**Aufgabe a**
Wandle die Zeilen im Block unter dem Text in eine JSON-Liste von Zeichenketten um, eine pro Zeile und ohne Leerzeilen. Beginne mit der ersten dieser Zeilen, fahre fort bis einschließlich der Zeile mit „[x=312, y=18]“ und lass die Bilder weg.

**Vorliegender Text**
================

Fondei

aus Wikipedia, der freien Enzyklopädie
Zur Navigation springen Zur Suche springen
Fondei, Blickrichtung Durannapass

Das Fondei ist ein knapp 10 km langes Hochtal in der ehemaligen Gemeinde Langwies im schweizerischen Kanton Graubünden. Es zweigt bei Langwies vom Schanfigg ab und erstreckt sich in nordöstlicher Richtung hinauf bis zum Durannapass. Seit Anfang 2013 ist das Fondei Teil der Gemeinde Arosa.

Geschichtlicher Überblick und Erschliessung[Bearbeiten | Quelltext bearbeiten]

Das Fondei um 1928

War das Fondei wie das benachbarte Sapün und Medergen ursprünglich Alpgebiet im Hinterland des romanischen Peist, siedelten sich im 14. Jahrhundert deutschsprachige Walser von Davos her an. 1370 gab es im Fondei 24 Familien, die dem Churer Domkapitel zinsten. Bis zum Bau der Kirche in Langwies Platz im Jahre 1384 besuchten die Fondeier den Gottesdienst in der Talkirche St. Peter, wo rätoromanisch gesprochen wurde. Dort waren auch die Verstorbenen beizusetzen. Man benutzte dabei den Weg über das Blackter Fürggli (mittlerer Meniweg). Das Fondei gehörte zu der sich um 1400 konstituierenden Gerichtsgemeinde Langwies. Hauptsiedlung ist Strassberg, das bis Anfang des 20. Jahrhunderts ganzjährig besiedelt war und bis 1903 über eine eigene Schule verfügte.

================

**Aufgabenmaterial**

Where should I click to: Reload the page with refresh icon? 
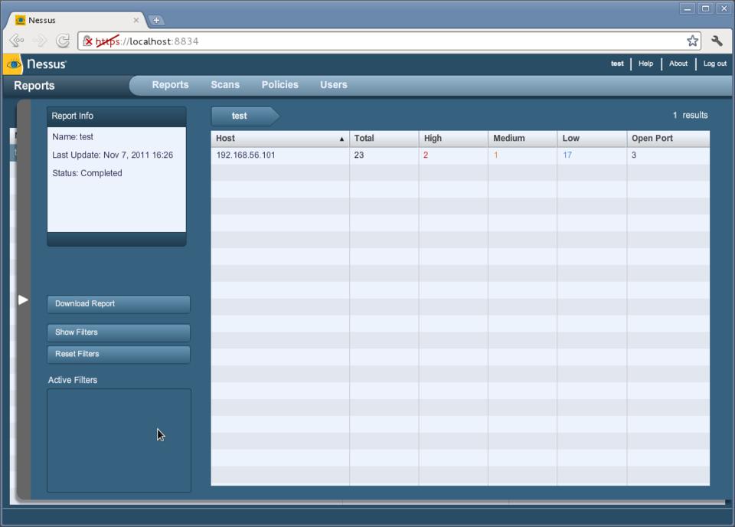[x=63, y=41]
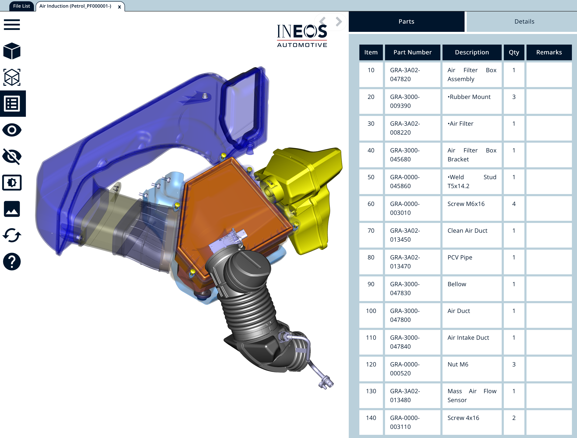Click the hide parts crossed-eye icon
Image resolution: width=577 pixels, height=438 pixels.
[12, 156]
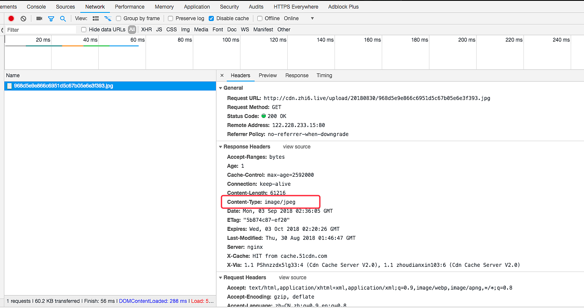Open the Online throttling dropdown
The width and height of the screenshot is (584, 308).
[x=312, y=18]
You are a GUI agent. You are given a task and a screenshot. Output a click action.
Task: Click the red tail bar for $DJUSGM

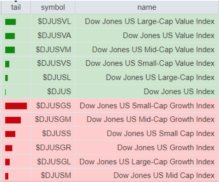point(13,120)
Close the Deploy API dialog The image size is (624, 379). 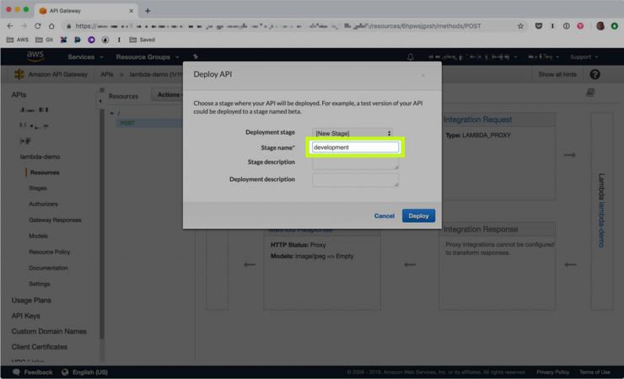click(x=423, y=75)
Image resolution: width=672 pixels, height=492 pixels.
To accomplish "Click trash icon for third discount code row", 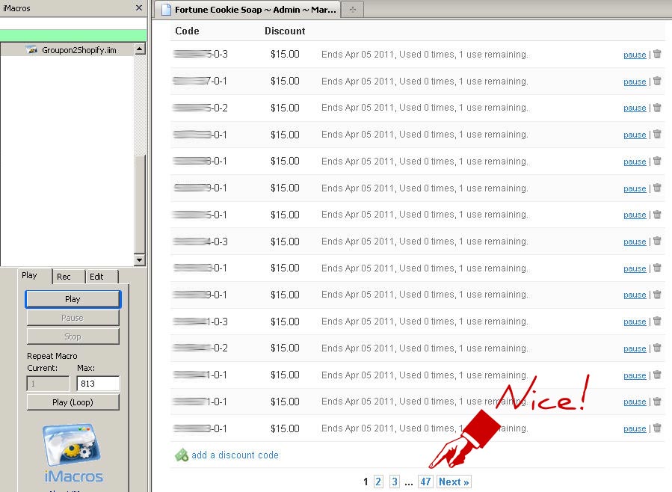I will pyautogui.click(x=657, y=108).
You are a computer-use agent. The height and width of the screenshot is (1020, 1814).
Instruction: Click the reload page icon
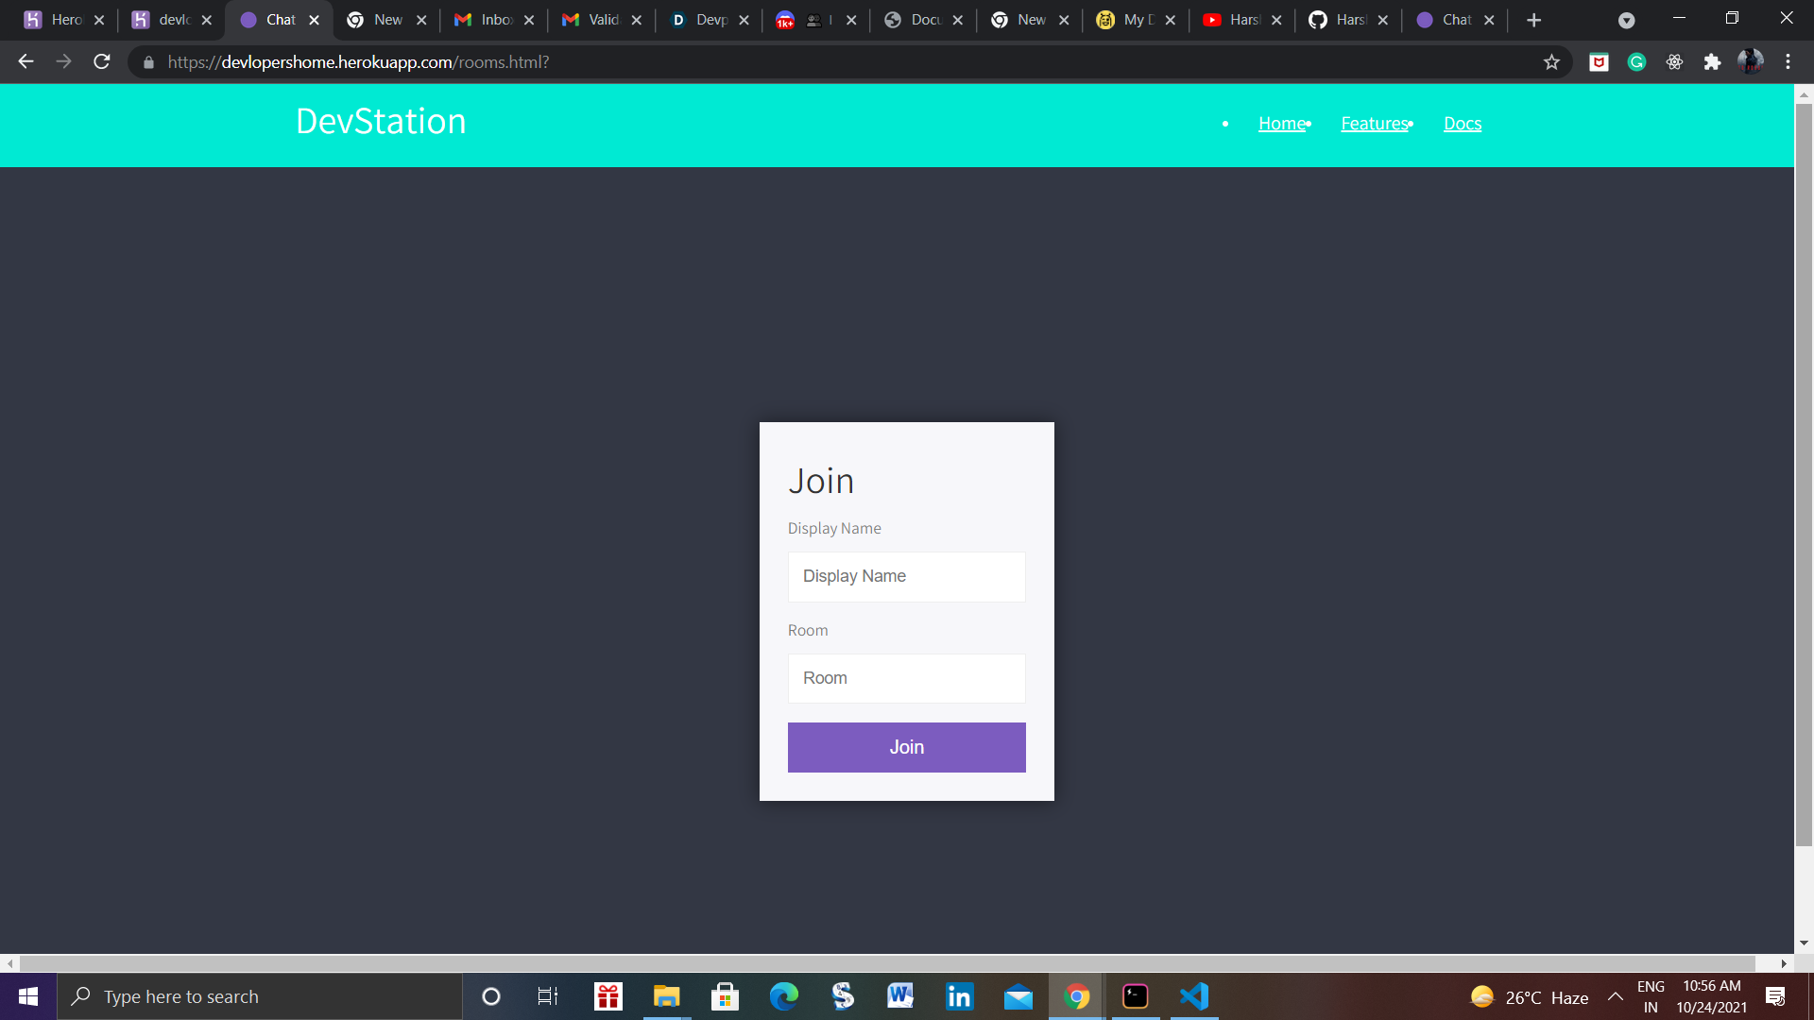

================

**Aufgabe b**
Gib den Text über das Fondei ab „Geschichtlicher Überblick und“ bis einschließlich „eigene Schule verfügte.“ erneut wieder und benenne dabei „Walser“ in „Siedler“ um.

**Lösung a**
[
  "Where should I click to: Reload the page with refresh icon? ",
  "[x=63, y=41]",
  "Click the hide parts crossed-eye icon",
  "Image resolution: width=577 pixels, height=438 pixels.",
  "[12, 156]",
  "Open the Online throttling dropdown",
  "The width and height of the screenshot is (584, 308).",
  "[x=312, y=18]"
]

**Lösung b**
Geschichtlicher Überblick und Erschliessung[Bearbeiten | Quelltext bearbeiten]

Das Fondei um 1928

War das Fondei wie das benachbarte Sapün und Medergen ursprünglich Alpgebiet im Hinterland des romanischen Peist, siedelten sich im 14. Jahrhundert deutschsprachige Siedler von Davos her an. 1370 gab es im Fondei 24 Familien, die dem Churer Domkapitel zinsten. Bis zum Bau der Kirche in Langwies Platz im Jahre 1384 besuchten die Fondeier den Gottesdienst in der Talkirche St. Peter, wo rätoromanisch gesprochen wurde. Dort waren auch die Verstorbenen beizusetzen. Man benutzte dabei den Weg über das Blackter Fürggli (mittlerer Meniweg). Das Fondei gehörte zu der sich um 1400 konstituierenden Gerichtsgemeinde Langwies. Hauptsiedlung ist Strassberg, das bis Anfang des 20. Jahrhunderts ganzjährig besiedelt war und bis 1903 über eine eigene Schule verfügte.